NAME
List::MergeSorted::XS - Fast merger of presorted lists
SYNOPSIS
use List::MergeSorted::XS 'merge';
# merge plain integer lists
@lists = ([1, 3, 5], [2, 6, 8], [4, 7, 9]);
merge(\@lists); # [1..9]
# return only beginning of union
merge(\@lists, limit => 4); # [1..4]
# remove duplicates
@lists = ([1, 2], [0, 2, 3], [3, 4]);
merge(\@lists, uniq_cb => sub { $_[0] }); # [0..4]
# merge complicated objects based on accompanying integer keys
@lists = ([
[1 => 'x'], [3 => {t => 1}]
],
[
[2 => bless {}, 'C'], [4 => 5]
]);
$sorted = merge(\@lists, key => sub { $_[0][0] });
DESCRIPTION
This module takes a set of presorted lists and returns the sorted union of those lists.
To maximize speed, an appropriate algorithm is chosen heuristically based on the size of the input data; additionally, efficient C implementations of the algorithms are used.
FUNCTIONS
- $merged = merge(\@list_of_lists, %opts)
-
Computes the sorted union of a set of lists of integers. The first parameter must be an array reference which itself contains a number of array references. The result set is returned in an array reference.

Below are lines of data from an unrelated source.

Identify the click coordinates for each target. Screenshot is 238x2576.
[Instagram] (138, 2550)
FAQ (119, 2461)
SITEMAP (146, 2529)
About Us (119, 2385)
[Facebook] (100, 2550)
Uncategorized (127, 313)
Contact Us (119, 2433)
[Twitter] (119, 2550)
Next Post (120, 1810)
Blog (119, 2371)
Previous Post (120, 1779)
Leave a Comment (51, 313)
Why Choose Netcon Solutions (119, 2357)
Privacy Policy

The constituent lists must meet these preconditions for correct behavior:
either each element of each list is an integer or an integer may be computed from the element using the
key_cb
parameter beloweach list is pre-sorted in ascending order
merge
's behavior may be modified by additional options passed after the list:limit
Specifies a maximum number of elements to return. By default all elements are returned.
key_cb
Specifies a callback routine which will be passed an element of an inner list through @_. The routine must return the integer value by which the element will be sorted. In effect, the default callback is
sub {$_[0]}
. This allows more complicated structures to be merged.uniq_cb
Specifies a callback routine which will be passed an element of an inner list through @_. The routine must return the integer value which identifies the element in some sense. Elements with the same identity value will not be duplicated in the output. Elements with the same identity must also have the same key.

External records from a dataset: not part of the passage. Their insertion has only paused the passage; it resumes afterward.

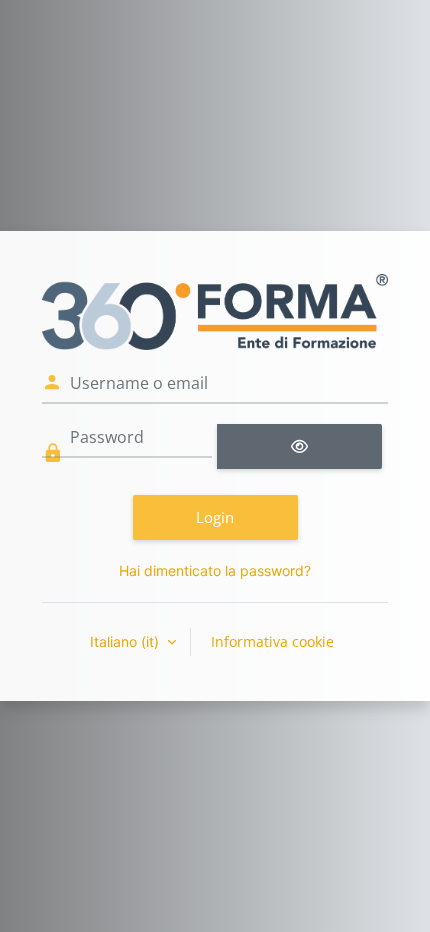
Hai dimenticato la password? (215, 570)
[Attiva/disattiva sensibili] (299, 446)
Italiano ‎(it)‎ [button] (126, 641)
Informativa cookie (272, 641)
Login (215, 517)
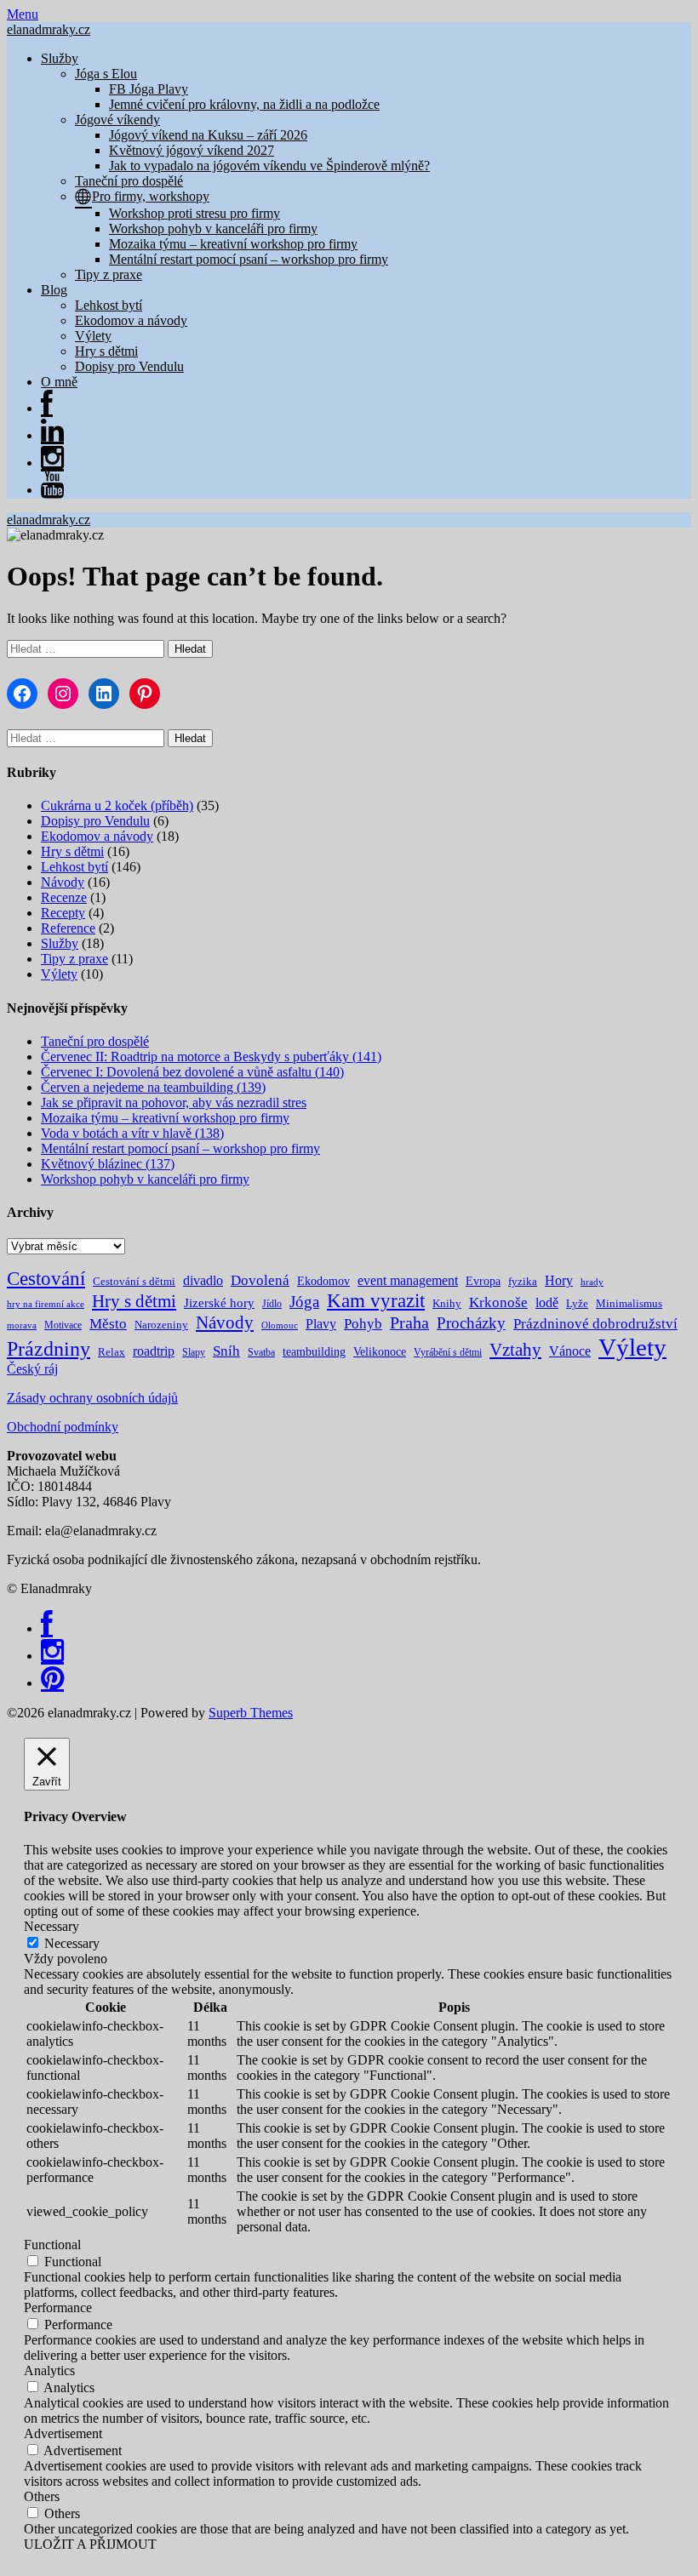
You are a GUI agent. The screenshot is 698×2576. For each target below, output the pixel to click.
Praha (409, 1322)
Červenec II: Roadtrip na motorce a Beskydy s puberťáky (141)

If no uniq_cb is passed, duplicates are allowed in the output.
method
Specifies the algorithm to use to merge the lists. Is provided, the value must be one of the constants listed below under ALGORITHM.

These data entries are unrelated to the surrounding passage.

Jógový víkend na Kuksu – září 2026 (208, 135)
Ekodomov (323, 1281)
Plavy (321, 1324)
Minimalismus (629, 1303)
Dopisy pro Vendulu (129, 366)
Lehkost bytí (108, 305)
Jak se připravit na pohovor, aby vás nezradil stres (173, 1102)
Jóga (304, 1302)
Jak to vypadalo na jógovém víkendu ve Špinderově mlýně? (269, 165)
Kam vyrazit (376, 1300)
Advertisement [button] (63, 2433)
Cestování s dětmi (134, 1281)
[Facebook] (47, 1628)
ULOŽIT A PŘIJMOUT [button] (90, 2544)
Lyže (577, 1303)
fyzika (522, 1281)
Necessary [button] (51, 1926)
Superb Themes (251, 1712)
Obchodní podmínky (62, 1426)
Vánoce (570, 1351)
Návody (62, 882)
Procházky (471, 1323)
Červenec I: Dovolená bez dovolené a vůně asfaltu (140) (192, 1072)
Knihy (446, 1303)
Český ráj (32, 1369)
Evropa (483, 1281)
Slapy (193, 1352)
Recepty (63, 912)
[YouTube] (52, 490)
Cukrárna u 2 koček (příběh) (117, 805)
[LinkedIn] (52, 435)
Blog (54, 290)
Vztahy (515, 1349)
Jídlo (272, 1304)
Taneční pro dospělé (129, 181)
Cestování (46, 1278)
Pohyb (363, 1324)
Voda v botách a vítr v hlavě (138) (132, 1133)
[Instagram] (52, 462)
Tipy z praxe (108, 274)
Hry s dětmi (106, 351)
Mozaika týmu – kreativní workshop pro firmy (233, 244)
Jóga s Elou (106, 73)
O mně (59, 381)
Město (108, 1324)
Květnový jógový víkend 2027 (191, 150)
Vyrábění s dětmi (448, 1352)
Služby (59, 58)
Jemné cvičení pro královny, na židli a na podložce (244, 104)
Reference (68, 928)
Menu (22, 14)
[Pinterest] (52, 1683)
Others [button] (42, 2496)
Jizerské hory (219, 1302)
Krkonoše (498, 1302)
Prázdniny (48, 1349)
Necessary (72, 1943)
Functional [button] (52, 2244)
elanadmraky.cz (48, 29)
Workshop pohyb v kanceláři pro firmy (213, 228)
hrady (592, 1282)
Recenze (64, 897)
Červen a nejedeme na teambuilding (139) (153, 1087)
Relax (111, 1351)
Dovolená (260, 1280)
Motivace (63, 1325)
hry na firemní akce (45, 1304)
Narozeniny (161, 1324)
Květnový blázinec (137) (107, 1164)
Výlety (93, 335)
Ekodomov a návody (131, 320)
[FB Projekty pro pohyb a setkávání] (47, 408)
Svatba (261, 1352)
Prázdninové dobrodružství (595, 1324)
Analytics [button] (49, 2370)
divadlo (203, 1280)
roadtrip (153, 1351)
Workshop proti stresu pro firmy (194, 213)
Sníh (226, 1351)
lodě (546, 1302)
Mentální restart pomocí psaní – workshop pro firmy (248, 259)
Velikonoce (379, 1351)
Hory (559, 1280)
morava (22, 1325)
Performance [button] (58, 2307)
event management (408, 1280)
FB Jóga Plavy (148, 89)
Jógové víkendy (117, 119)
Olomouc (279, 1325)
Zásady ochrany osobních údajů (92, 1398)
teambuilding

If no method is given, one is chosen automatically based upon the input data. This is generally recommended.
NOTES
Only ascending order is supported. To merge lists which are sorted in descending order, use key_cb => sub { -$_[0] }
.
EXPORTS
None by default, merge
at request.
ALGORITHM
The algorithm used to merge the lists is heuristically chosen based on the number of lists (N), the total number of elements in the lists (M), and the requested limit (L). (The heuristic constants were determined by analysis of benchmarks on a 2.5GHz Intel Xeon where all data fit in memory.)
When there are many lists and the element limit is a significant fraction of the total element count (L/M > 1/4), perl's built-in sort
is used to order the concatenated lists. The time complexity is O(M log M)
. Since this method always processes the full list, it cannot short-circuit in the highly-limited case (as the priority queue methods do).
When L is a smaller fraction of M, a priority queue is used to track the list heads. For small N, this is implemented as a linked list kept in sorted order (using linear-time insertion), yielding time complexity of O(L N)
. For large N, a Fibonacci heap is used, for a time complexity of O(L log N)
. The linked list has less bookkeeping overhead than the heap, so it is more efficient for fewer lists.
To force a particular implementation, pass the method
parameter to merge
with one of these constants:
List::MergeSorted::XS::SORT
List::MergeSorted::XS::PRIO_LINEAR
List::MergeSorted::XS::PRIO_FIB
TODO
* Support comparative orderings, where no mapping from elements to integers exists but a well-defined ordering exists for which a two-element comparison callback can be provided.
* Allow modification of the heuristics (perhaps based on local benchmarks).
AUTHOR
Adam Thomason, <athomason@cpan.org>
COPYRIGHT AND LICENSE
Copyright (C) 2010 by Say Media Inc <cpan@saymedia.com>
This library is free software; you can redistribute it and/or modify it under the same terms as Perl itself, either Perl version 5.8.9 or, at your option, any later version of Perl 5 you may have available.